Studies on auxin signal transduction mechanisms have revealed two auxin receptor systems. The first involves the AUXIN-BINDING PROTEIN 1 (ABP1), which binds auxin and then rapidly activates two antagonistic cytoplasmic Rho-related GTPase (ROP-GTPase) pathways that orchestrate the planar morphogenesis of pavement cells (Xu et al., 2010). The second is mediated by TRANSPORT INHIBITOR RESPONSE 1 (TIR1), which is well established as both an auxin-binding receptor and a ligand-activated E3 ligase (Mockaitis and Estelle, 2008).

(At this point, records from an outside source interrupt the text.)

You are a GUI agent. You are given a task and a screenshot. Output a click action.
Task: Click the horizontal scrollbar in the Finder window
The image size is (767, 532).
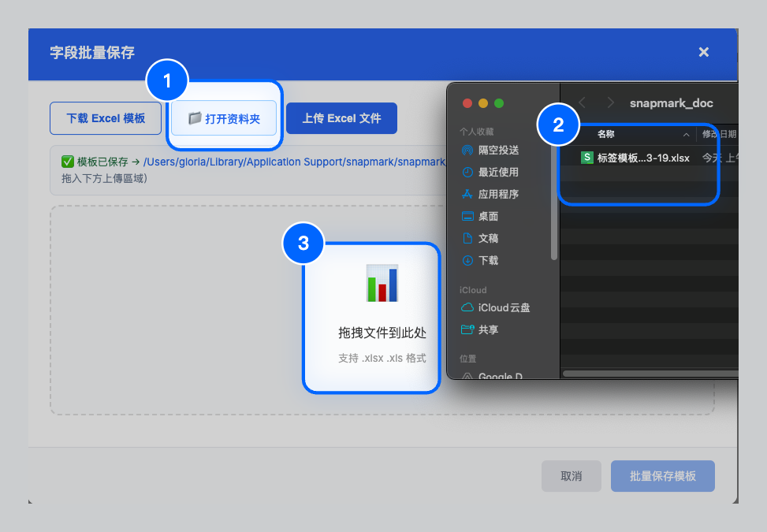click(x=646, y=371)
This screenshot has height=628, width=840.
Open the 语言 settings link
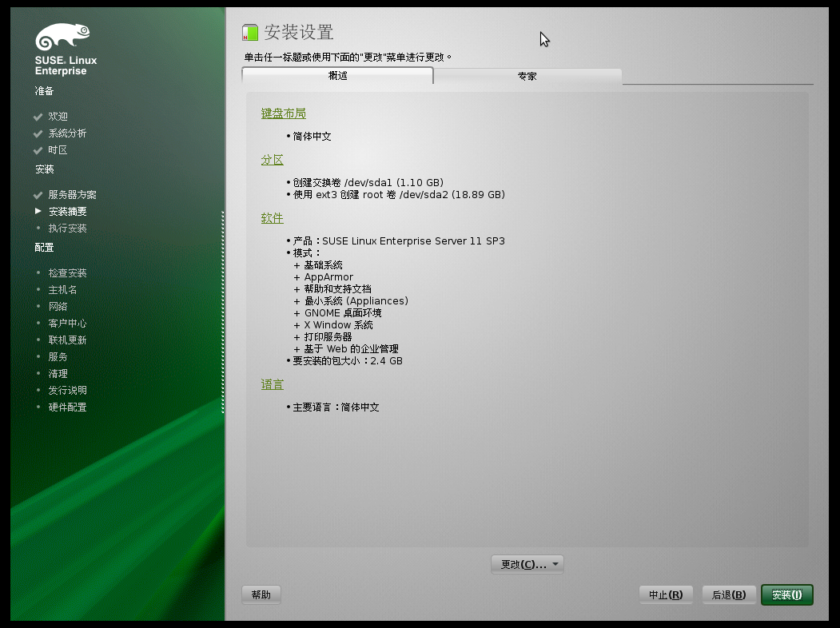(x=272, y=384)
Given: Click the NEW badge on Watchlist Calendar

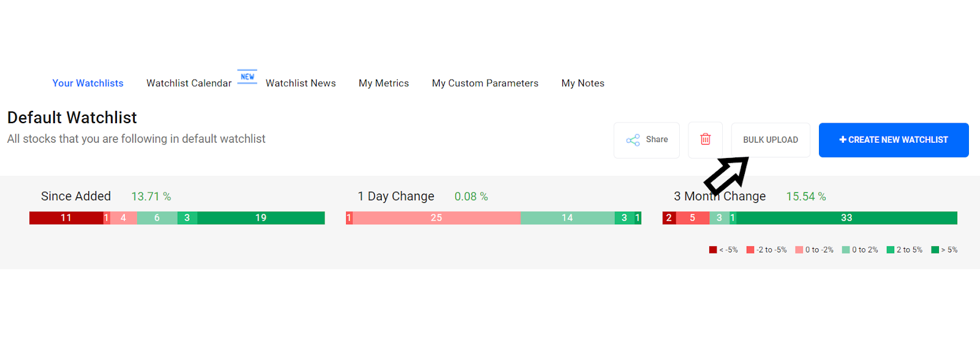Looking at the screenshot, I should pos(247,77).
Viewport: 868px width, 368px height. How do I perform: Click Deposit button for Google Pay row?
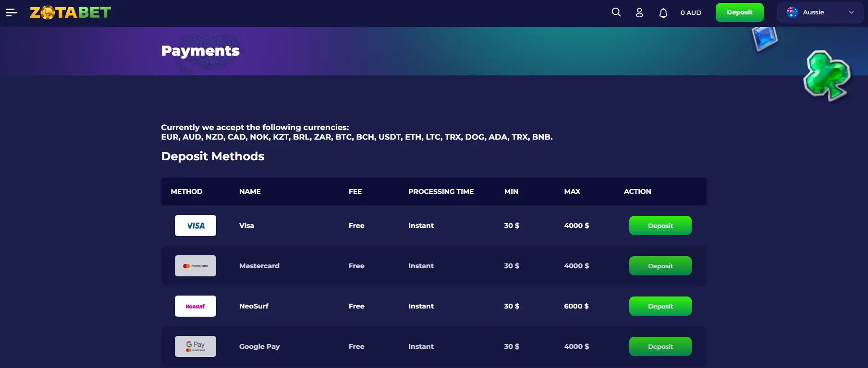660,346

Signaling by TIR1 involves two classes of antagonistic regulatory transcription factors: AUX/IAA (indole-3-acetic acid) proteins and auxin response factors (ARFs) (Guilfoyle and Hagen, 2007). There are 31 AUX/IAA proteins and 25 known ARFs in rice; this diversity of the numbers of AUX/IAA proteins and ARFs suggests different roles in different tissues and/or developmental stages (Wang et al., 2007). At low auxin concentrations, AUX/IAA transcriptional repressors are relatively stable and dimerize with ARFs. The ARF-bound AUX/IAA repressors recruit the transcriptional co-repressor TOPLESS, which inactivates ARF. At higher concentrations, auxin induces an interaction between AUX/IAA repressors and TIR1 proteins. This stimulates AUX/IAA ubiquitination by the SKP1-Cullin-F-box protein (SCFTIR1) E3 ligase and subsequent proteolysis by the 26S proteasome. In the absence of AUX/IAA repression, ARF functions as a transcription factor (Vanneste and Friml, 2009).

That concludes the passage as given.